* **TASK REQUIREMENTS**:
In the listing that follows, the range to quote begins at the line that has "Where should I click to: Expand" and ends after the line that has "Task: Click the edit target pencil icon"; quote it verbatim and add nothing.

* **EXTRACTED DATA**:
——————————

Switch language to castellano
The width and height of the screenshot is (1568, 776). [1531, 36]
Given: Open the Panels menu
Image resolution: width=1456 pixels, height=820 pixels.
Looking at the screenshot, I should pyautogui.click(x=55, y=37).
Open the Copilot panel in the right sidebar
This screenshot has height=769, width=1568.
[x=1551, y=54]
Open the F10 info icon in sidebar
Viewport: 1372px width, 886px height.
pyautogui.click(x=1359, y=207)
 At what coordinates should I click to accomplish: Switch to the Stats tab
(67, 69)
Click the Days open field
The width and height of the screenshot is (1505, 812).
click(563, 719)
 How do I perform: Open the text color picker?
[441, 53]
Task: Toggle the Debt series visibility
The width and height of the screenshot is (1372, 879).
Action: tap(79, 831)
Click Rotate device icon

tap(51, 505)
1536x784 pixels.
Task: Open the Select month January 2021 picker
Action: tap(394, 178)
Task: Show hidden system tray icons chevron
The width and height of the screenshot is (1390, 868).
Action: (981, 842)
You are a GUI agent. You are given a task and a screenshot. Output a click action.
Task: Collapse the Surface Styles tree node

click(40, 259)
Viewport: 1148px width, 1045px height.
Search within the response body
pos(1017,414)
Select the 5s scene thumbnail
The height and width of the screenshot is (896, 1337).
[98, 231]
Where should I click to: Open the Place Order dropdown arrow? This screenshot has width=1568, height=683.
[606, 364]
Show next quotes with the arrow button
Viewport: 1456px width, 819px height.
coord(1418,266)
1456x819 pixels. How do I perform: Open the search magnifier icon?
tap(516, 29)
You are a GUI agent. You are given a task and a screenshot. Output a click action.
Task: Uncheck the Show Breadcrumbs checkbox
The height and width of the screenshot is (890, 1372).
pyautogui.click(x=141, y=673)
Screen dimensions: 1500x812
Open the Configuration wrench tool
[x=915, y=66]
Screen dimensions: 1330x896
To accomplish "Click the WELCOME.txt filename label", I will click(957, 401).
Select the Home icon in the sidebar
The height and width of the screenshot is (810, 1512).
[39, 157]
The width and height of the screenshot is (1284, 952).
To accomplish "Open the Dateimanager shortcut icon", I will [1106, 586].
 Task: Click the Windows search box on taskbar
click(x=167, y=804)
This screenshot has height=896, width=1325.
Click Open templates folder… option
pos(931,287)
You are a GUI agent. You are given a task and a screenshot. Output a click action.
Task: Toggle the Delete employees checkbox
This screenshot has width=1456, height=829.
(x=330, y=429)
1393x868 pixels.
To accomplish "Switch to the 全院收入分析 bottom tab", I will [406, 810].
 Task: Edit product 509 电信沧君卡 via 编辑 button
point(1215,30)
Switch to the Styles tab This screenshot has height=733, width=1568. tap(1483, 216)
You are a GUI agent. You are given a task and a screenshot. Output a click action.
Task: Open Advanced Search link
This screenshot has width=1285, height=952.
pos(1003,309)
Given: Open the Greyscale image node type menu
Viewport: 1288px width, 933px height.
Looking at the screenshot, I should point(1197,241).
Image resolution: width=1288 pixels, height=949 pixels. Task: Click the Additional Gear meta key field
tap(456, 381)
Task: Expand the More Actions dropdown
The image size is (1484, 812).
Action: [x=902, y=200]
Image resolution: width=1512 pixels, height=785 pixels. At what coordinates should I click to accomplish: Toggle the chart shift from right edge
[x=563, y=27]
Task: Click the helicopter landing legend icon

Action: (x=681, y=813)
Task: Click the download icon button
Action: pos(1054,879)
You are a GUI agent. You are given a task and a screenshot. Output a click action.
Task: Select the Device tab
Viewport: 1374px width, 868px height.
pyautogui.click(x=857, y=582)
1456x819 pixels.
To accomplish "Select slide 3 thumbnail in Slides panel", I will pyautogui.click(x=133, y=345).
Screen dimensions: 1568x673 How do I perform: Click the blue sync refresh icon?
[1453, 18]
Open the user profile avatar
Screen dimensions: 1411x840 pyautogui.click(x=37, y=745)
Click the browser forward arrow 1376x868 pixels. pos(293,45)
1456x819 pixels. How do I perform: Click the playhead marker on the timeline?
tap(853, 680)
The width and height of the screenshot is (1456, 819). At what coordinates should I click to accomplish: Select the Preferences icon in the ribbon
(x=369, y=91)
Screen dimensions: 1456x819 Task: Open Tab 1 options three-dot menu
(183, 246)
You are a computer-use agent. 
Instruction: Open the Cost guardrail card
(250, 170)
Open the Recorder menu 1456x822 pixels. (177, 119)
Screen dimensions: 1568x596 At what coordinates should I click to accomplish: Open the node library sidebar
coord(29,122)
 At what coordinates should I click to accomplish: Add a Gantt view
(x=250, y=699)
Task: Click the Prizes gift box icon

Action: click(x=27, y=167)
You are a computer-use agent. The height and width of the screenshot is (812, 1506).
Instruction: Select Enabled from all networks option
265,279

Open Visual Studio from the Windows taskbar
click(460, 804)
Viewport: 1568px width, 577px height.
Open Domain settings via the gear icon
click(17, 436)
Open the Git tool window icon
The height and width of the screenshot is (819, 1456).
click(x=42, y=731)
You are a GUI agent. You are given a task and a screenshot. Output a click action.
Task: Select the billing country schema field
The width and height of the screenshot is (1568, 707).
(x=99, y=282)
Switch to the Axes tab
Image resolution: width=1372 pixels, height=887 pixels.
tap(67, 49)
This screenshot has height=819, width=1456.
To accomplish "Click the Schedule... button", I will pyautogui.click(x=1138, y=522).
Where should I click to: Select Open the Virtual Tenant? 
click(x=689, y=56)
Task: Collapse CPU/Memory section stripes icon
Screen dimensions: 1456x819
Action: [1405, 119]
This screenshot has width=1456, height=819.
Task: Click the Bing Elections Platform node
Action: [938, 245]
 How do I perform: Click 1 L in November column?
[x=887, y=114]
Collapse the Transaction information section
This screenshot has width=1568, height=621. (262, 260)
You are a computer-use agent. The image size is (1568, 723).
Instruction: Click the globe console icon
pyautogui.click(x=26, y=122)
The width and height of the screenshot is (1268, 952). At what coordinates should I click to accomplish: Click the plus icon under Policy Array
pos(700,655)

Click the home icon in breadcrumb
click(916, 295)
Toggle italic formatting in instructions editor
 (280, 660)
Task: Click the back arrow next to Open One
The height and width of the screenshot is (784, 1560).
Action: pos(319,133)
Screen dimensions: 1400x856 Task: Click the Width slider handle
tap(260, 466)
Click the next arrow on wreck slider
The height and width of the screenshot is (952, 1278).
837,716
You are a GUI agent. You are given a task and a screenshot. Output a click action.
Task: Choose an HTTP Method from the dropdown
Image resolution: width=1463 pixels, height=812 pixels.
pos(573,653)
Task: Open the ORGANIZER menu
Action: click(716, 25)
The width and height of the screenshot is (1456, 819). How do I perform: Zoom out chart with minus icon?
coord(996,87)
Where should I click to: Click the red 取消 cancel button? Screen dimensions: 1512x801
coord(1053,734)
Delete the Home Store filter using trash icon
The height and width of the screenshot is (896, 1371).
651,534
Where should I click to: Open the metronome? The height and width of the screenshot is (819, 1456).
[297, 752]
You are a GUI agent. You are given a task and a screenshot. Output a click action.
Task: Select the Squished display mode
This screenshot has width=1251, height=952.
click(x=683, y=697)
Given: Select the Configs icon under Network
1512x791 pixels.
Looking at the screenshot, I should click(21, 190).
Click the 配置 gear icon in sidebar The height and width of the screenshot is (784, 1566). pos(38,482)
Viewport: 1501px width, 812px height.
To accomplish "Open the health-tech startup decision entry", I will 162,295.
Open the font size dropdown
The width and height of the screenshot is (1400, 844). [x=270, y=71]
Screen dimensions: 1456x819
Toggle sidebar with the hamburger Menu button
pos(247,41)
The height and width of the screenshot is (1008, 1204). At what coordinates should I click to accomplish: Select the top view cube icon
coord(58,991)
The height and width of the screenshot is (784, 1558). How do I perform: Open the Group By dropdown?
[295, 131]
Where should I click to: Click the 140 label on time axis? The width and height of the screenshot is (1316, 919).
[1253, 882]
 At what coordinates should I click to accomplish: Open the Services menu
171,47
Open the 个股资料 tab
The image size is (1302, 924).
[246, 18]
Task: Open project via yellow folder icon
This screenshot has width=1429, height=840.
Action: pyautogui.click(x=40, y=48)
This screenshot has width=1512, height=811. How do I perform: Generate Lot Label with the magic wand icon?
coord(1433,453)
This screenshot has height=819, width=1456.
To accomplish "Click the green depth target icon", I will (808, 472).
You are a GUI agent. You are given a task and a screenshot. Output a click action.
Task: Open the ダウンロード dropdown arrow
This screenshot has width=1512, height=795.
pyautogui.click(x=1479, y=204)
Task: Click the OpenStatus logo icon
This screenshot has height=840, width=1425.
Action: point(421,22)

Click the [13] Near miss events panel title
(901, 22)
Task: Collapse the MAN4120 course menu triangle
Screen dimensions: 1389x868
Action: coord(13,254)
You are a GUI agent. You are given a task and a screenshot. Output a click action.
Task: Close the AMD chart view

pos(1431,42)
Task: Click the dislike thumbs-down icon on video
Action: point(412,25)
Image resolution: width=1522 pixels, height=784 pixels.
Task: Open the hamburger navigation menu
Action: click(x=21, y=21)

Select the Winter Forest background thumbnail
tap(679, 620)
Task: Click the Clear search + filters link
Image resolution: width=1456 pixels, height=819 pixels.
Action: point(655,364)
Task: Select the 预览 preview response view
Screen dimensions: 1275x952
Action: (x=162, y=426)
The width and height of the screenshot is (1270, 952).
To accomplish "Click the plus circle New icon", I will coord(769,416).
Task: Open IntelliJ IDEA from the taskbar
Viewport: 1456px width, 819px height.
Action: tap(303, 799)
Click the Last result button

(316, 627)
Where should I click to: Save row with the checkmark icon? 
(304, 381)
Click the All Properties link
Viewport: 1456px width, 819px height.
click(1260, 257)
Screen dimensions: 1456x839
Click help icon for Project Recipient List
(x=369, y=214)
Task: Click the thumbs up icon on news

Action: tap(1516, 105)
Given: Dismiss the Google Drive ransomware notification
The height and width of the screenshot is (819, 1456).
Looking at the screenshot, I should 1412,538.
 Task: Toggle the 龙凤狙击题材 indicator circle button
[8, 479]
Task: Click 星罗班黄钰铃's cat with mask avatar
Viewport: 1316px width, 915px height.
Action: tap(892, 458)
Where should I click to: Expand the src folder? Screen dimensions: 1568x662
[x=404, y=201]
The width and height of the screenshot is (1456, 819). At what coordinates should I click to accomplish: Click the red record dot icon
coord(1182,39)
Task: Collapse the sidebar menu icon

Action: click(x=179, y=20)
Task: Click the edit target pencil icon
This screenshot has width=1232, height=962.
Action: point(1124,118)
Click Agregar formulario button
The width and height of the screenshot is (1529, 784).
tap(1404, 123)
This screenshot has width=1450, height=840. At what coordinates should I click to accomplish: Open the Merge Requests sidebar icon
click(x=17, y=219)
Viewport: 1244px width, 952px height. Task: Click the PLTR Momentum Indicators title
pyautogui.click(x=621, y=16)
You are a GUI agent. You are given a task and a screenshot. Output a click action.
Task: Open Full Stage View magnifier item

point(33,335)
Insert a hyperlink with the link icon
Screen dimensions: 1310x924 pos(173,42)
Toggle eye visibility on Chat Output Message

——————————

* **WRITTEN ANSWER**:
Where should I click to: Expand the src folder? Screen dimensions: 1568x662
[x=404, y=201]
The width and height of the screenshot is (1456, 819). At what coordinates should I click to accomplish: Click the red record dot icon
coord(1182,39)
Task: Collapse the sidebar menu icon

Action: click(x=179, y=20)
Task: Click the edit target pencil icon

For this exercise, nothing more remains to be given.